Exercise inputs section start
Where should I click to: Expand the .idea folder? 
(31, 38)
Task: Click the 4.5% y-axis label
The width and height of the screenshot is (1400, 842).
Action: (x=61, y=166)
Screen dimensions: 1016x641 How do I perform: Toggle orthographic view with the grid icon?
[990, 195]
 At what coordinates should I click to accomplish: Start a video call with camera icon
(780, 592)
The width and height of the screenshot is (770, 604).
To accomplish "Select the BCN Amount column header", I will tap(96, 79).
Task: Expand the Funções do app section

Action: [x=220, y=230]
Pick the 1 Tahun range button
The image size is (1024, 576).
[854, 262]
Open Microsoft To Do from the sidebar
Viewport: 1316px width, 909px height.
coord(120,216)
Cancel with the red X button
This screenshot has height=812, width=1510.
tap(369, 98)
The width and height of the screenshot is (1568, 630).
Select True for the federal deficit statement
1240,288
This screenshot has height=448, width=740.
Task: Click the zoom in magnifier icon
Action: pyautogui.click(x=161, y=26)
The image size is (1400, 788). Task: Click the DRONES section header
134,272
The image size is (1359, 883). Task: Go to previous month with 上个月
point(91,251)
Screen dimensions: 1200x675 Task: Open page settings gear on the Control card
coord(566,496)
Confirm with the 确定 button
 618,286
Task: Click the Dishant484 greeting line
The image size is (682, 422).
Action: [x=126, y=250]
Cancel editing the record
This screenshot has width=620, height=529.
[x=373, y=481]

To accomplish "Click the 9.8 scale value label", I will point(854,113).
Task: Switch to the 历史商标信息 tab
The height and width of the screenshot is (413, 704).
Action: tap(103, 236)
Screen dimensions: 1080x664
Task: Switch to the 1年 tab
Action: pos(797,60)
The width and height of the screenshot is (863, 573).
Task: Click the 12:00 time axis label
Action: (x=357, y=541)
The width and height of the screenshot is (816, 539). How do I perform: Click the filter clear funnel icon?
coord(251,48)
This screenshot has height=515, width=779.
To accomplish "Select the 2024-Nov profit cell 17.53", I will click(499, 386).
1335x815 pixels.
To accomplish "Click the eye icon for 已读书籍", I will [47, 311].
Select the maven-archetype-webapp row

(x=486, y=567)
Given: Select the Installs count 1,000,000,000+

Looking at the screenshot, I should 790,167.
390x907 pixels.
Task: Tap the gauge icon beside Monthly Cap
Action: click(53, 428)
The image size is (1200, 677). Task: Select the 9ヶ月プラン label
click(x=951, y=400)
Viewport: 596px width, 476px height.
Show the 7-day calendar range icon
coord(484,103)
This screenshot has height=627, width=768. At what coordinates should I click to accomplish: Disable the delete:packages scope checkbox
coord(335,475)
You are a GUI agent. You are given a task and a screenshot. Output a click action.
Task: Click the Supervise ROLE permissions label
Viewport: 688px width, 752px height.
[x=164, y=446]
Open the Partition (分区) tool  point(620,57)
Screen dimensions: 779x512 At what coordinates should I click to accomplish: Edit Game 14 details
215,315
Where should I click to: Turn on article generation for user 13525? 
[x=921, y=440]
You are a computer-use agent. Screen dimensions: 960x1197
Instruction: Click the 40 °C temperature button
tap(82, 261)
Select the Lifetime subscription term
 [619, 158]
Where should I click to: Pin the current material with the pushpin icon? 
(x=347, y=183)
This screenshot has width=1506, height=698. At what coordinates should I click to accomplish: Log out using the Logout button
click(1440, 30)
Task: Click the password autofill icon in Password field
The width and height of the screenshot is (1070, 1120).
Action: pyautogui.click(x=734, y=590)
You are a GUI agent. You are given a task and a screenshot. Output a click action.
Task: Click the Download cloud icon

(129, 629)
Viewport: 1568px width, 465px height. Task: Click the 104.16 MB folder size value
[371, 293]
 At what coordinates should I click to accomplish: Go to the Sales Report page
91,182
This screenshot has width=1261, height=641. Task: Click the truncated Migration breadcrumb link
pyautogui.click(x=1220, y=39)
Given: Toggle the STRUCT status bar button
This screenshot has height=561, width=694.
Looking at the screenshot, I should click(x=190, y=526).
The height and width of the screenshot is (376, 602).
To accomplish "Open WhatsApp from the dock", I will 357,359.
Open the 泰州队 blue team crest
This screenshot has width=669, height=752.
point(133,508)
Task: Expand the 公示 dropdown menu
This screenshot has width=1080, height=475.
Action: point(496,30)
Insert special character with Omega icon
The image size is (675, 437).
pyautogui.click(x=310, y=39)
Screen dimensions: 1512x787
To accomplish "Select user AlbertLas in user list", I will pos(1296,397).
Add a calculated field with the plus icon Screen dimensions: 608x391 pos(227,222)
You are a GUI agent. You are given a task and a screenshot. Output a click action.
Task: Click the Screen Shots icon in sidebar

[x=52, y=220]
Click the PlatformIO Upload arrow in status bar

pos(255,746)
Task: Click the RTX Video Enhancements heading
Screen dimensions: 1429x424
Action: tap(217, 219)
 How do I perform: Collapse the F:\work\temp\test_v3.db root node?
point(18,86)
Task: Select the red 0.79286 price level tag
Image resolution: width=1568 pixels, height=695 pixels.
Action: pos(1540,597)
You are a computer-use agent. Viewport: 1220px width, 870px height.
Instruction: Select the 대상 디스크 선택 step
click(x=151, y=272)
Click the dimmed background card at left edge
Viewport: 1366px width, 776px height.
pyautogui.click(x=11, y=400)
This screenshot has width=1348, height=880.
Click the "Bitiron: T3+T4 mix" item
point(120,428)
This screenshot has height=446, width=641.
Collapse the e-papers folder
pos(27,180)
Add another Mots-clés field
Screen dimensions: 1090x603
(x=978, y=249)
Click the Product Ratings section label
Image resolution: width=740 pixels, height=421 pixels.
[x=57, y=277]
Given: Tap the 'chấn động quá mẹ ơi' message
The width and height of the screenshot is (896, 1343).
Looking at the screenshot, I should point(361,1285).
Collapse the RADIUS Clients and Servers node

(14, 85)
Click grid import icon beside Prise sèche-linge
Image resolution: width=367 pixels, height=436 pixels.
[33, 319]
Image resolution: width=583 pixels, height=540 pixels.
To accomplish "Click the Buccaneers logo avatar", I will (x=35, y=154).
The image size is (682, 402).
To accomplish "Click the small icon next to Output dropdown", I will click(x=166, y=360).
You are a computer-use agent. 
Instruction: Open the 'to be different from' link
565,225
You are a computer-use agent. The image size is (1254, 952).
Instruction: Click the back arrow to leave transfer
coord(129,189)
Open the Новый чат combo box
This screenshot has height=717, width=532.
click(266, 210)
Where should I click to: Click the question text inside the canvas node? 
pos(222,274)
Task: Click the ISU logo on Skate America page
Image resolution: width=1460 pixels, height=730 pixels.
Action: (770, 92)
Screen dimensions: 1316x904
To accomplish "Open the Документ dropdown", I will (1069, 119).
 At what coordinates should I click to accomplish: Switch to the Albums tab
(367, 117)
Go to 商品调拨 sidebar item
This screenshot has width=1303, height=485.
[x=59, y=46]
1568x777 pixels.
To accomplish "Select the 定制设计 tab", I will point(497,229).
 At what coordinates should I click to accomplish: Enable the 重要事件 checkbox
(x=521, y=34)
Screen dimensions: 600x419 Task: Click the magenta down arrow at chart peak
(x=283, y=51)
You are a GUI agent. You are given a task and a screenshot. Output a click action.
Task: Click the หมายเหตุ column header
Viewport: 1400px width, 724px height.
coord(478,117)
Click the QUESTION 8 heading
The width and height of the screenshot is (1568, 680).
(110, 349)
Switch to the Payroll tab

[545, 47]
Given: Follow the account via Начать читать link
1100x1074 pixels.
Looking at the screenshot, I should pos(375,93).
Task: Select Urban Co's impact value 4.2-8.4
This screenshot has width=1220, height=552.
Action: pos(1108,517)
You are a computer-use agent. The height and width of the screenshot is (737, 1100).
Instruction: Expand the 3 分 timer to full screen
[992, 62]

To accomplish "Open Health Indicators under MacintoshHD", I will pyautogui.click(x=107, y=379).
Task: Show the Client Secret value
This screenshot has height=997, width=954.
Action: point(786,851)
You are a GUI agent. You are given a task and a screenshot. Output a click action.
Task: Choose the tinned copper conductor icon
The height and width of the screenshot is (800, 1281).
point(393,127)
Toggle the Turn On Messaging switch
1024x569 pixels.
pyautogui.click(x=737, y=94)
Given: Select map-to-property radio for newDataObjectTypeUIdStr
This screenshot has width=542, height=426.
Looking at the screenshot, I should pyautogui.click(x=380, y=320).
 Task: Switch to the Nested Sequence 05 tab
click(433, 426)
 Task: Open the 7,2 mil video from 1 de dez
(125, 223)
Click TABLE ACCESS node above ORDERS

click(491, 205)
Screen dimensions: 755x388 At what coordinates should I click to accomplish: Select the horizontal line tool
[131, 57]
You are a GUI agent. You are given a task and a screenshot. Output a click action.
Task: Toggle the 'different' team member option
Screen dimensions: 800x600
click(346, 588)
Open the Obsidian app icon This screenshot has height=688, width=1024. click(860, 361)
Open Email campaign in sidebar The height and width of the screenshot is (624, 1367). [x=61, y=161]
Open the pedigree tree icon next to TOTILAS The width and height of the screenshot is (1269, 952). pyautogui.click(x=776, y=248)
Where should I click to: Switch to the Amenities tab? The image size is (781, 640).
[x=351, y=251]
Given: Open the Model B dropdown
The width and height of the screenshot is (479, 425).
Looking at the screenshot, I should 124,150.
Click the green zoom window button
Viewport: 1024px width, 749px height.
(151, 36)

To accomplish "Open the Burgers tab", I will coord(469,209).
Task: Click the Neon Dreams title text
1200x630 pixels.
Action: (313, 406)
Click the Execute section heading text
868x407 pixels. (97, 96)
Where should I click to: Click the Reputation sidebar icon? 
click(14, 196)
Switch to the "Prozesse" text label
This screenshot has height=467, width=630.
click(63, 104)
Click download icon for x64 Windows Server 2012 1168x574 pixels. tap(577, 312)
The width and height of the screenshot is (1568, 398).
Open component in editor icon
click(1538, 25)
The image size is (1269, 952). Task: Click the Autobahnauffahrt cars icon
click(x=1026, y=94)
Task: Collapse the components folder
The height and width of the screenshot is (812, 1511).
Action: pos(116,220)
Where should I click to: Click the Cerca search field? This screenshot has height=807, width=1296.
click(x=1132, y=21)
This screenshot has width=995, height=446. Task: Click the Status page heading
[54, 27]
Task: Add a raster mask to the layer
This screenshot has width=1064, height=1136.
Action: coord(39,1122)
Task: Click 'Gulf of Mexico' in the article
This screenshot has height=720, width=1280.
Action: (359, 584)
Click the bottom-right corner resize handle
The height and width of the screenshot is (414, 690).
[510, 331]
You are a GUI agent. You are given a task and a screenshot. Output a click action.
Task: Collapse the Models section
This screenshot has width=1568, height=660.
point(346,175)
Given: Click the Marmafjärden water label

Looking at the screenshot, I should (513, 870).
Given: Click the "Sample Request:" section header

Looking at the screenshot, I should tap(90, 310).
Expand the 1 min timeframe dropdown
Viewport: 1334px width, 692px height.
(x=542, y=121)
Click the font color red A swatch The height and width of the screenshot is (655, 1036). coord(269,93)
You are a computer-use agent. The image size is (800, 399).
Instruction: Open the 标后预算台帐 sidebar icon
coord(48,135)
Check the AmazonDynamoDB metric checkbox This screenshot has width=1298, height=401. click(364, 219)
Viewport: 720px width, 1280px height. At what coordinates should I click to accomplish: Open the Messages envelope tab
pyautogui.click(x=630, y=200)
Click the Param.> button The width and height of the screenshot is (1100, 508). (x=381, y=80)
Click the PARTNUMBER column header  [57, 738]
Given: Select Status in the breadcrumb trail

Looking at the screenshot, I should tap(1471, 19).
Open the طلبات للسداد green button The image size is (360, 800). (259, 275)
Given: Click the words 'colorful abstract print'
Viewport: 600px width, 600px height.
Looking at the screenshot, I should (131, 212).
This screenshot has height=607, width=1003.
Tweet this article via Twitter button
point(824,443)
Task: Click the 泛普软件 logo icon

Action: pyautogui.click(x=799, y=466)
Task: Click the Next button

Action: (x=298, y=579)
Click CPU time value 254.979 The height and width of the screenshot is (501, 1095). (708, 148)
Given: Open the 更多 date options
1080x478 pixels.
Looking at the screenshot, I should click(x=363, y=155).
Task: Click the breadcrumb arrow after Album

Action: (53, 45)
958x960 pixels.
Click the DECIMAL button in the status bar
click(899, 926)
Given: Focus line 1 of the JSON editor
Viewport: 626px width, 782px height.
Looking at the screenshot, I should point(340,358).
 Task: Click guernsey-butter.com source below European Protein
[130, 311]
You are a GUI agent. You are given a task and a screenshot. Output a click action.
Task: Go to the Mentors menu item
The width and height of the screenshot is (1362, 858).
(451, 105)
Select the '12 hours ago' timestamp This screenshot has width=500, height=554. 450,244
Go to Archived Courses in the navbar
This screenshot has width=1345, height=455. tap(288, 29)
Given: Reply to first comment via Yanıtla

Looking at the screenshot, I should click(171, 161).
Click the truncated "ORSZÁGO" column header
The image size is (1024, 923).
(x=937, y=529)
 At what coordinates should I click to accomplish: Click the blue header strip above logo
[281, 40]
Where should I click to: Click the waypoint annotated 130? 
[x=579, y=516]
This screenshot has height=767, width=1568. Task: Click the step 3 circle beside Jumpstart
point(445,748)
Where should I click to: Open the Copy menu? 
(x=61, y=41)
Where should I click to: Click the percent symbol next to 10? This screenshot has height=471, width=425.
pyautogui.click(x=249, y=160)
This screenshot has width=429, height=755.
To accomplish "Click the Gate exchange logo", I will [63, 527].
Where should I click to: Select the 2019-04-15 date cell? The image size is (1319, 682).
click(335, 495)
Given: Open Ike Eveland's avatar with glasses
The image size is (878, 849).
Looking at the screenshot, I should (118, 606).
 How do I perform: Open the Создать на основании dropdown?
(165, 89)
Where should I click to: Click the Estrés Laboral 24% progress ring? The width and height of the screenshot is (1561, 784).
Exercise inputs section end
What this task involves: Going through the material above, how many lines contain the word "column"? Write only the number.

Answer: 4